(DIRECTIONS FOR THIS TASK):
Give back exactly the lines of the entries below from the line with "Where should I click to: Select" to the line with "has height=1024, width=860.", inclusive, and only those.

(GIVEN RECORDS):
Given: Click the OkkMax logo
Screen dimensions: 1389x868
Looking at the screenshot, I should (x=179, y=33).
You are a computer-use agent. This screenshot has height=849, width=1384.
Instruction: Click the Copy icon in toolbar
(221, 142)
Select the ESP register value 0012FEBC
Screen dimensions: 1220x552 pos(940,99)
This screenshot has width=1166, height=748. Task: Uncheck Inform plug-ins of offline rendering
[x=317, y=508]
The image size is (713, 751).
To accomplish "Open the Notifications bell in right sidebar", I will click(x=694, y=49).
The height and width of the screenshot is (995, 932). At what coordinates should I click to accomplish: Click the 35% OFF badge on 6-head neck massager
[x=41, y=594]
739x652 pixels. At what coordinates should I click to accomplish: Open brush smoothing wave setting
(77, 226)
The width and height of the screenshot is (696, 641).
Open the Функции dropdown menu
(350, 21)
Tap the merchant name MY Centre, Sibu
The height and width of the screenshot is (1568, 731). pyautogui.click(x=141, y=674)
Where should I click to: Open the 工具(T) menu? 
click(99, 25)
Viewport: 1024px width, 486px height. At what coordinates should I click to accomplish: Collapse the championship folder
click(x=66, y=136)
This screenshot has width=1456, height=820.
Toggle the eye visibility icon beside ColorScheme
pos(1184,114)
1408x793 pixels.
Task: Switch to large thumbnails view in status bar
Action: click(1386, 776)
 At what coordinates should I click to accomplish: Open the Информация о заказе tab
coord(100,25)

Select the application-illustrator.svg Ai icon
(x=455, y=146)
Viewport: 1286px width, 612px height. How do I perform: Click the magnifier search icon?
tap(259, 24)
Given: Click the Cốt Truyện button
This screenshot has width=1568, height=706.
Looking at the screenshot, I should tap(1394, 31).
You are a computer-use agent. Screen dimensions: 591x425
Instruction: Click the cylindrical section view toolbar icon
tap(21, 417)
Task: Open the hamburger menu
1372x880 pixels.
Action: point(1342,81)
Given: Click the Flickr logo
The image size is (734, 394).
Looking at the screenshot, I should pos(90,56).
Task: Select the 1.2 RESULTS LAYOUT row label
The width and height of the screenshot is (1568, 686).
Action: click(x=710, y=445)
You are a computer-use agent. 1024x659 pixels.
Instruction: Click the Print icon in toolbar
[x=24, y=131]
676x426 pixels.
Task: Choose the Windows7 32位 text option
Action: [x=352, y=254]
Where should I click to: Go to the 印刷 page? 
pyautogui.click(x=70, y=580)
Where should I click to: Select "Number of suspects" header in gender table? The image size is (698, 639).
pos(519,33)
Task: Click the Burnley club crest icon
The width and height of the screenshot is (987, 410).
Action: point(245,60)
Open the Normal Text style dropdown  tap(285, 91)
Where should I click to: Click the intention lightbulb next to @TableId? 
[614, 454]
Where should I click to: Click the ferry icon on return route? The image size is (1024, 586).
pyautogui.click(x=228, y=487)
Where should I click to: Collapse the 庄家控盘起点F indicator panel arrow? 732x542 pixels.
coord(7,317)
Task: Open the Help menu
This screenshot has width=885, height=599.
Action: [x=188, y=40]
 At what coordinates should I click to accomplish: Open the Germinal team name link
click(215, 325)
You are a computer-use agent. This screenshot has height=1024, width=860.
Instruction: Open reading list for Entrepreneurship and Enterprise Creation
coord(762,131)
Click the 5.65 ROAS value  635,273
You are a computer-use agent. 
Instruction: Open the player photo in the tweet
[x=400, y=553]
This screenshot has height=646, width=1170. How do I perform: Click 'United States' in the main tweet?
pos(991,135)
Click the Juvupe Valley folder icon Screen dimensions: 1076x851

(WRITTEN RESPONSE):
Where should I click to: Select "Number of suspects" header in gender table? The image size is (698, 639).
pos(519,33)
Task: Click the Burnley club crest icon
The width and height of the screenshot is (987, 410).
Action: point(245,60)
Open the Normal Text style dropdown  tap(285, 91)
Where should I click to: Click the intention lightbulb next to @TableId? 
[614, 454]
Where should I click to: Click the ferry icon on return route? The image size is (1024, 586).
pyautogui.click(x=228, y=487)
Where should I click to: Collapse the 庄家控盘起点F indicator panel arrow? 732x542 pixels.
coord(7,317)
Task: Open the Help menu
This screenshot has width=885, height=599.
Action: [x=188, y=40]
 At what coordinates should I click to accomplish: Open the Germinal team name link
click(215, 325)
You are a computer-use agent. This screenshot has height=1024, width=860.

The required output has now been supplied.